Nesse sentido, faz-se necessário salientar que a Festa do Divino, bem como outras que havia pela cidade em dias de santos, não eram organizadas pela Igreja católica, mas por irmandades e ordens terceiras. Organizações leigas que na maioria das vezes não contavam com a total apoio da Igreja para as suas realizações, pelo contrário. A Festa do Divino, por exemplo, era um manancial de disputas entre a irmandade de Santana (organizadora da festa) e a Igreja católica, que não aprovava certas práticas tidas como pagãs, tais como as batucadas e danças promovidas por escravos e ex-escravos, além de jogos com apostas em dinheiro. Essas práticas eram apontadas pela polícia, como perturbadoras à ordem pública. Segundo o clero da época, atividades deste tipo modificavam perigosamente aspectos originais da doutrina católica, causando confusões entre o sagrado e o profano. Mas como na batina do padre tem dendê, em 1874 a Câmara aprovou a construção de mais coretos e barracas ao redor do Campo de Santana para as comemorações do Divino.

As danças negras da cidade do Rio de Janeiro, desde o início do século XIX, realizavam-se nas festas religiosas ou acontecimentos sociais, como as coroações ou nascimentos de reis, todos eles eram ótimas ocasiões para o encontro de escravos. (ABREU, 1994, p. 191)

Por mais que a Igreja e o Estado tentassem disciplinar e desencantar os corpos, o chamado “catolicismo barroco” – típico do século XIX – marcado por missas pomposas, festas com muita música, fogos de artifício, comidas e bebidas. Acontecia, mas não agradava à Diocese. O “dendê” não era uma unanimidade entre clérigos brasileiros, mas havia os que gostassem.

Devido a uma deficiência de quadros, o alto clero local só conseguia atuar em situações específicas, não chegando a todos os fiéis. Então, grande parte da formação religiosa (inclusive de novos padres) ficava a cargo das irmandades e ordens leigas. No bojo dessa disputa, a Igreja iniciou uma reforma a fim de diminuir o poder das irmandades e formar um novo clero alinhado às perspectivas tridentinas. Daí vem a expansão das escolas confessionais e dos seminários sacerdotais, justamente para fazer frente às ordens terceiras, o que afetou as festas e comemorações populares em dias de santos.

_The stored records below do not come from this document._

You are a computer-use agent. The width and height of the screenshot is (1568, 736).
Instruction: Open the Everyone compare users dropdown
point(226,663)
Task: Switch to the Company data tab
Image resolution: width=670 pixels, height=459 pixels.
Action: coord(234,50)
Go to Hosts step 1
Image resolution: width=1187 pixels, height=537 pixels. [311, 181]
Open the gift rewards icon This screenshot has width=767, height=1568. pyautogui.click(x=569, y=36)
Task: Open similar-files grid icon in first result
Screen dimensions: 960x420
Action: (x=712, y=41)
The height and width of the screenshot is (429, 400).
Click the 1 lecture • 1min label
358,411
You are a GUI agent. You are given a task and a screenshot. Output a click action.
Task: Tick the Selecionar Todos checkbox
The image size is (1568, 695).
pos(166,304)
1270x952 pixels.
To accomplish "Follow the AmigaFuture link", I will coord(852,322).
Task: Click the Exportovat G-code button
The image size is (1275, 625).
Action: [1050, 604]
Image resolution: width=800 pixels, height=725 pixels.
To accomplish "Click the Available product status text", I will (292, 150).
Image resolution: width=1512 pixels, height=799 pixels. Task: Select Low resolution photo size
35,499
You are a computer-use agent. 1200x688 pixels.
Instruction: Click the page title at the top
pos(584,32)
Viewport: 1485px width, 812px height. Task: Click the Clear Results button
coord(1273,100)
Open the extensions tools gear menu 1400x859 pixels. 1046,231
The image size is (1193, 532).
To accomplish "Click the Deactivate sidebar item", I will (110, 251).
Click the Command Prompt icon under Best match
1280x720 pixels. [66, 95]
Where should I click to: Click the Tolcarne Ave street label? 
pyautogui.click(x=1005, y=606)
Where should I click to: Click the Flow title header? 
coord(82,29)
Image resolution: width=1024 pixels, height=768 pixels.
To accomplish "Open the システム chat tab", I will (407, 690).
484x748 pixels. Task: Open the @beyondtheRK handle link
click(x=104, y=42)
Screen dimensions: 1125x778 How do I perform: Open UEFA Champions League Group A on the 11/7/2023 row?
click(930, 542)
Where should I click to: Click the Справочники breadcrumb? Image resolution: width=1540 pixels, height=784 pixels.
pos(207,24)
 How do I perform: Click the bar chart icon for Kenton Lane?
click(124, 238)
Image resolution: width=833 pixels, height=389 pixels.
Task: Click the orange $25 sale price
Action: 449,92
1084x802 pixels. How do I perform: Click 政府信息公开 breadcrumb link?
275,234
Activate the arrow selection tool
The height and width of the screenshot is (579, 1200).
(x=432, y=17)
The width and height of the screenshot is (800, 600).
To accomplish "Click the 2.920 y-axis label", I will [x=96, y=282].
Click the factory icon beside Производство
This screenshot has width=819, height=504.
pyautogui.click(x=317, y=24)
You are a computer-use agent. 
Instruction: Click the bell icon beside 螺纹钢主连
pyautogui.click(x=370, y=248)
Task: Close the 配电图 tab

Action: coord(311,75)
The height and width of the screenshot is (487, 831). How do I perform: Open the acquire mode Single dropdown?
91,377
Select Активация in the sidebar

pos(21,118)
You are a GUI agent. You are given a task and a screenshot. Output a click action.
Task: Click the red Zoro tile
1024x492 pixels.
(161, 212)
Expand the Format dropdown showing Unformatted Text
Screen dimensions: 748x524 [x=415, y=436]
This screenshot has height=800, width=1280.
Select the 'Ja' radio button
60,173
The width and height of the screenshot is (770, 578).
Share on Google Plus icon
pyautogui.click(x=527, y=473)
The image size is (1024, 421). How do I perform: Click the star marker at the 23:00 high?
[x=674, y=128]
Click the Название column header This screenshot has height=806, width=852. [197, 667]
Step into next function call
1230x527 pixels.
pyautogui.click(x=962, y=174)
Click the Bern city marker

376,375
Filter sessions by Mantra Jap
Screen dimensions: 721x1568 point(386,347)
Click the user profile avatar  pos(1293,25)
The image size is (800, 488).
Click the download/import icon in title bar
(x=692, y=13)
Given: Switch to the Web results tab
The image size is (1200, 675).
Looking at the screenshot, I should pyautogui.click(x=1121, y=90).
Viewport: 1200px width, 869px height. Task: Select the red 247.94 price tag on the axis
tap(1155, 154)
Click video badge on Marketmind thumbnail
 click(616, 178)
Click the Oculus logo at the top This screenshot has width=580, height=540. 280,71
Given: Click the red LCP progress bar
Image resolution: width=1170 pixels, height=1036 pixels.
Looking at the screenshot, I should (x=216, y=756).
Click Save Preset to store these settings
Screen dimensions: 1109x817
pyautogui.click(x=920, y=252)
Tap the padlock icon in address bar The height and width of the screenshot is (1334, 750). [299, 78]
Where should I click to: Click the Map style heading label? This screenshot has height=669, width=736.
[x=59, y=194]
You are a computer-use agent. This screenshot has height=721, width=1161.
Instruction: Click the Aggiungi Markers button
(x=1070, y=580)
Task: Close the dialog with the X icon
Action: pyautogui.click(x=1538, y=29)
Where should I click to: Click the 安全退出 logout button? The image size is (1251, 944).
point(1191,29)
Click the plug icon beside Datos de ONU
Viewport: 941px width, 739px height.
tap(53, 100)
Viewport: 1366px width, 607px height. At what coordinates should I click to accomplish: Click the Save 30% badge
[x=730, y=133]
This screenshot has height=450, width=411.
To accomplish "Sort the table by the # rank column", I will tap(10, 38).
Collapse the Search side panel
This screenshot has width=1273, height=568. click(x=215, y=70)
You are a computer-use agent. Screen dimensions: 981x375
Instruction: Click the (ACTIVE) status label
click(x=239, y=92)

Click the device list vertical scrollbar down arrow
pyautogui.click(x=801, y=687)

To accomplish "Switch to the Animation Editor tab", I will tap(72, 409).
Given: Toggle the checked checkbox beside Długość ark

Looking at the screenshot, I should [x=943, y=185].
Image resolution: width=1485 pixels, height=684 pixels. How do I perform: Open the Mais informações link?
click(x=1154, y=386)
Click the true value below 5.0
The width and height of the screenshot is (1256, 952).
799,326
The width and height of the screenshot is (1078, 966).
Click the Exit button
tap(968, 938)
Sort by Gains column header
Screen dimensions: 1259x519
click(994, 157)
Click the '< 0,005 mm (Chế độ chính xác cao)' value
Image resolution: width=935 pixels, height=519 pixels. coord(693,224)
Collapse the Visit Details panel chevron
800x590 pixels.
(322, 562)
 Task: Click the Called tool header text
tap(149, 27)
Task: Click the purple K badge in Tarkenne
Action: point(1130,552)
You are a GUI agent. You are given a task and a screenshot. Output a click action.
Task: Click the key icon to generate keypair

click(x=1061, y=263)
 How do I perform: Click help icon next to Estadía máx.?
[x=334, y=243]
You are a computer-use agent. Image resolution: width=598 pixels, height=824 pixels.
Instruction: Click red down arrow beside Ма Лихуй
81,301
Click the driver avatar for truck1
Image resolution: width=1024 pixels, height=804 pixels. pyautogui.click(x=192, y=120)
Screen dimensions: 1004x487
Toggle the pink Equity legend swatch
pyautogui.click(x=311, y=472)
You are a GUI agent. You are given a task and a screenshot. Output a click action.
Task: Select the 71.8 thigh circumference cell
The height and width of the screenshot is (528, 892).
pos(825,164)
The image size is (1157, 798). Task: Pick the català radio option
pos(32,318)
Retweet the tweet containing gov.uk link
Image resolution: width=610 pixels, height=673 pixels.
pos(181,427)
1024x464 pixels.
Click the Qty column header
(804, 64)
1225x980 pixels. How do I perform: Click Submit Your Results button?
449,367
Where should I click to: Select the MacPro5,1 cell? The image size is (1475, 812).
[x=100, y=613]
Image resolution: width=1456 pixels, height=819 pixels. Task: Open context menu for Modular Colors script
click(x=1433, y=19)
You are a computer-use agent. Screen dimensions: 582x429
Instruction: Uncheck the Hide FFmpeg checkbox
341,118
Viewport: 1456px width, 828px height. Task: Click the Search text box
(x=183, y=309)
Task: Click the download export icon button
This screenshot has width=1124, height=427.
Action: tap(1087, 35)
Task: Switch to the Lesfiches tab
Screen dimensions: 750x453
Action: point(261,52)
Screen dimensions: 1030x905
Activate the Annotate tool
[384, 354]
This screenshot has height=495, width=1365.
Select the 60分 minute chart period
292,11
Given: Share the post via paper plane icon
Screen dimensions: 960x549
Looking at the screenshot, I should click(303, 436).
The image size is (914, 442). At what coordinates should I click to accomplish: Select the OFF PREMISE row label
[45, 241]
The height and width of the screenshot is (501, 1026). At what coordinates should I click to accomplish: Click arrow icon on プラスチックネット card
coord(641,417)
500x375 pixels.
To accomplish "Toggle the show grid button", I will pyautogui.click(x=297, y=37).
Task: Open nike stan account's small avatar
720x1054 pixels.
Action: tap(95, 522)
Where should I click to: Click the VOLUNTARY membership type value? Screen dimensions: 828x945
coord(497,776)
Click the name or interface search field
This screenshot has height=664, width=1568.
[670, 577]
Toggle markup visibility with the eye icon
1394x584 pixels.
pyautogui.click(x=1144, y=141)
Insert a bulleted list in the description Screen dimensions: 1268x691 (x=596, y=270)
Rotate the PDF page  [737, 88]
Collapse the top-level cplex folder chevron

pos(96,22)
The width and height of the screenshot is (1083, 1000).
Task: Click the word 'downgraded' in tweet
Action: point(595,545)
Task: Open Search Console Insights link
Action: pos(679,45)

À 7 de setembro de 1880 são inauguradas as reformas no Campo de Santana, sob supervisão do engenheiro Francisco Pereira Passos. O projeto ficou por conta do botânico francês François Glaziou que idealizou um grande parque à inglesa, com alamedas ornadas, lagos e grutas artificiais. A praça também fora dotada de animais caros à fauna brasileira e cercado com grades. A partir deste momento a Festa do Divino passa a ser mais controlada pela Igreja e consequentemente pelo Estado, que a transformam praticamente numa quermesse, algo muito menor do que fora anteriormente. Ao redor da praça também foram construídos edifícios que simbolizavam os principais marcos do poder imperial.

Foram, igualmente, um importante sinal de que a antiga sociabilidade praticada nas ruas e festas de irmandades, começava a ser limitada e afastada do centro do poder, expressando um novo tipo de ocupação, recreação, encontro (os passeios “familiares”) e saúde (em busca do ar puro) nos espaços públicos. (ABREU, 1994, p. 196)

As obras no Campo de Santana, além de inviabilizarem a da Festa do Divino e suscitarem a demolição do Teatro Provisório, também levaram ao chão o Chafariz das Lavadeiras, famoso ponto de encontro de escravas e mulheres pobres que papeavam e interagiam enquanto lavavam roupas. Obviamente todas essas ações do Estado (que frisamos, não era laico) ocorreram com total apoio da Igreja.

Contudo, por mais que nessa queda de braço entre Diocese e irmandades o poder diocesano tenha prevalecido, o sincretismo estabelecido pelos escravos para continuarem manifestando sua fé nos orixás não acabou, pelo contrário. É pródigo à cultura banto[6] uma postura antropofágica diante do novo, onde tudo é mastigado, engolido e devolvido ao mundo reinventado à sua maneira. Não queremos com isso suavizar a violência física e simbólica da Diáspora Africana, mas ressaltar a potência cultural desses povos e sua capacidade de se reinventar no precário.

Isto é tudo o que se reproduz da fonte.